STATS 2DA3 Fall 2024 ASSIGNMENT 1

Hello, if you have any need, please feel free to consult us, this is my wechat: wx91due

STATS 2DA3 Fall 2024
ASSIGNMENT 1

Submit through Crowdmark.
Due before 5pm on Tuesday, September 24th.

Assignments submitted up to 24 hours late will incur a 30% penalty.
Assignments submitted more than 24 hours late will receive a zero grade.
Answer all questions (read the “Assignment Standards” at the end of the assignment).
Not all questions carry equal marks.
All graphs must be labelled (including axes).

Plagarism detecting software, for detecting similarites to other students work, as well as to online sources, may be used.

Assignments should be done individually, i.e. do not collaborate with other students on your assignment.

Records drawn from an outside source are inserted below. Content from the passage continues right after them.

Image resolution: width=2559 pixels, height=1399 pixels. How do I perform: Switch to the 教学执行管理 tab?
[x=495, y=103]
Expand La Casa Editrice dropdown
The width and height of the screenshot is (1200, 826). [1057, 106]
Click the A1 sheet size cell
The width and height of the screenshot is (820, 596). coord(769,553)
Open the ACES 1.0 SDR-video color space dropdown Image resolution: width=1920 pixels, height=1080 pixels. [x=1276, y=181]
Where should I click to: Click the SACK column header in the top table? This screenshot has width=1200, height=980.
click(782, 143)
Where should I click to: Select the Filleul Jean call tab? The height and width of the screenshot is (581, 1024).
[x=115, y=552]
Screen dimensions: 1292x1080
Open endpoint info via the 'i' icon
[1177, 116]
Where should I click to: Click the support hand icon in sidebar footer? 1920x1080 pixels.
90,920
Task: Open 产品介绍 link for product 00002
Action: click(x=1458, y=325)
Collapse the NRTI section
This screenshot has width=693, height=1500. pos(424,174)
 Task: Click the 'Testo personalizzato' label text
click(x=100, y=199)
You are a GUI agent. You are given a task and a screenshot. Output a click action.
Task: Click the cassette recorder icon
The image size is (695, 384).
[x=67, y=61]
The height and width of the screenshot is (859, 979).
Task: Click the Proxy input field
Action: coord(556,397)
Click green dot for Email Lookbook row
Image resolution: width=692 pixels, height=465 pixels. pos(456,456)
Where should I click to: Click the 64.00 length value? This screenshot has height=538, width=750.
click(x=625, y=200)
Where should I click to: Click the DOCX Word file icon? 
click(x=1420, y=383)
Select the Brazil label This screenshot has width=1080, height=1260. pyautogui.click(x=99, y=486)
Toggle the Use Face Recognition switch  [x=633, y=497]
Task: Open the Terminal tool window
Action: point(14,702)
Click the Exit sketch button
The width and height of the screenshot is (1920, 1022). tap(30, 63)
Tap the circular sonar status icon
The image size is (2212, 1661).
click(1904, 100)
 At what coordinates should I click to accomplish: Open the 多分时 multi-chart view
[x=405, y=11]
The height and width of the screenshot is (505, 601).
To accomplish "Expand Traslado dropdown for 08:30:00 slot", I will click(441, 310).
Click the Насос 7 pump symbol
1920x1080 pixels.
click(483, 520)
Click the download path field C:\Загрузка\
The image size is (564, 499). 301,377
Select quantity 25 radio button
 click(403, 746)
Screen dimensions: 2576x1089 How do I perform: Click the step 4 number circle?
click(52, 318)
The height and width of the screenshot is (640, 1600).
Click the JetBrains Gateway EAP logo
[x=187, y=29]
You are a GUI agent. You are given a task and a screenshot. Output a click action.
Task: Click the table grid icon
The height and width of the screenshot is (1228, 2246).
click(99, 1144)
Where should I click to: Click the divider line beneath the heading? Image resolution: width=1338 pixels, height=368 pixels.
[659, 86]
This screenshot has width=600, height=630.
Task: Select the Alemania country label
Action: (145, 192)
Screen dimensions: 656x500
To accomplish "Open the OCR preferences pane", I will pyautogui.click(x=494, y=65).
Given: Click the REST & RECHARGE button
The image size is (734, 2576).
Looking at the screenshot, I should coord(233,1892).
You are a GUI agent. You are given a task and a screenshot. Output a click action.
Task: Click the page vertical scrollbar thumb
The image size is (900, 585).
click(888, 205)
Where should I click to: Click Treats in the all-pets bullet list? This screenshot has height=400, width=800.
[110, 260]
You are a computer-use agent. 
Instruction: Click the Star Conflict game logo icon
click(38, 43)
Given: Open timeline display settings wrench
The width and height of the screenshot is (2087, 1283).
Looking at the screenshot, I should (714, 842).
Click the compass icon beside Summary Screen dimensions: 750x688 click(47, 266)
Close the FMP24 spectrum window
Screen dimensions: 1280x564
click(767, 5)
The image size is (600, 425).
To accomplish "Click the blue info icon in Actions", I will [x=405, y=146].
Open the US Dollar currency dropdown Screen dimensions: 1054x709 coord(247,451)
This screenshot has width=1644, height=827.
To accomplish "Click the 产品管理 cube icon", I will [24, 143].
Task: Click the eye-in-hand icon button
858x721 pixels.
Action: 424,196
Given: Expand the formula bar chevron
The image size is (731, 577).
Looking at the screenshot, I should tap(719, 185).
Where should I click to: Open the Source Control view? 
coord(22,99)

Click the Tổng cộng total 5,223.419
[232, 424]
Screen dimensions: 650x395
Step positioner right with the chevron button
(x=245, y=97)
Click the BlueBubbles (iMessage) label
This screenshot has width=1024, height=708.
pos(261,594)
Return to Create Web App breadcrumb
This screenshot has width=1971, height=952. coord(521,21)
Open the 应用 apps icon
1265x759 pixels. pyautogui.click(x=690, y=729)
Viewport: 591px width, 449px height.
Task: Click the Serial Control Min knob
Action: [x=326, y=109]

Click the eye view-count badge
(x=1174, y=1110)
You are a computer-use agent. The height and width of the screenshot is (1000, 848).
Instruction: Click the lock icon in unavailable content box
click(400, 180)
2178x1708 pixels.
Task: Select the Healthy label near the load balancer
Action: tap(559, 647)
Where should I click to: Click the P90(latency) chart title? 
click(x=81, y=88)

1. (10 MARKS) Using the iris dataset which is available in R, answer the following questions:

  • Use one or two lines of R code to display how many rows and columns are in the dataset. (i.e. do not just output all observations in the dataset. Write some code that will output the required information).
  • Which variables are categorical and which are continuous?
  • Graph 1: Using the ggplot function, make a scatterplot of “Sepal.Length” against “Petal.Length” (putting “Sepal.Length” on the x-axis).
    • Make the data points blue.
    • Label the x-axis Sepal Length.
    • Label the y-axis Petal Length.
    • Label the graph Iris Data.
  • Graph 2: Use ggplot to make a bar chart (geom bar) displaying “Species”. “fill” using “Species” (i.e. each species of iris should be a different colour on the graph).
  • Display graphs 1 and 2 in one image using R code (i.e. do not just screen grab the 2 images and combine them).
2. (3 MARKS) Consider the plot below; it displays information on Vehicle Type and on the associated drive train. There are 3 different types of drive train : 

4 = four wheel drive, f = front wheel drive, r = rear wheel drive.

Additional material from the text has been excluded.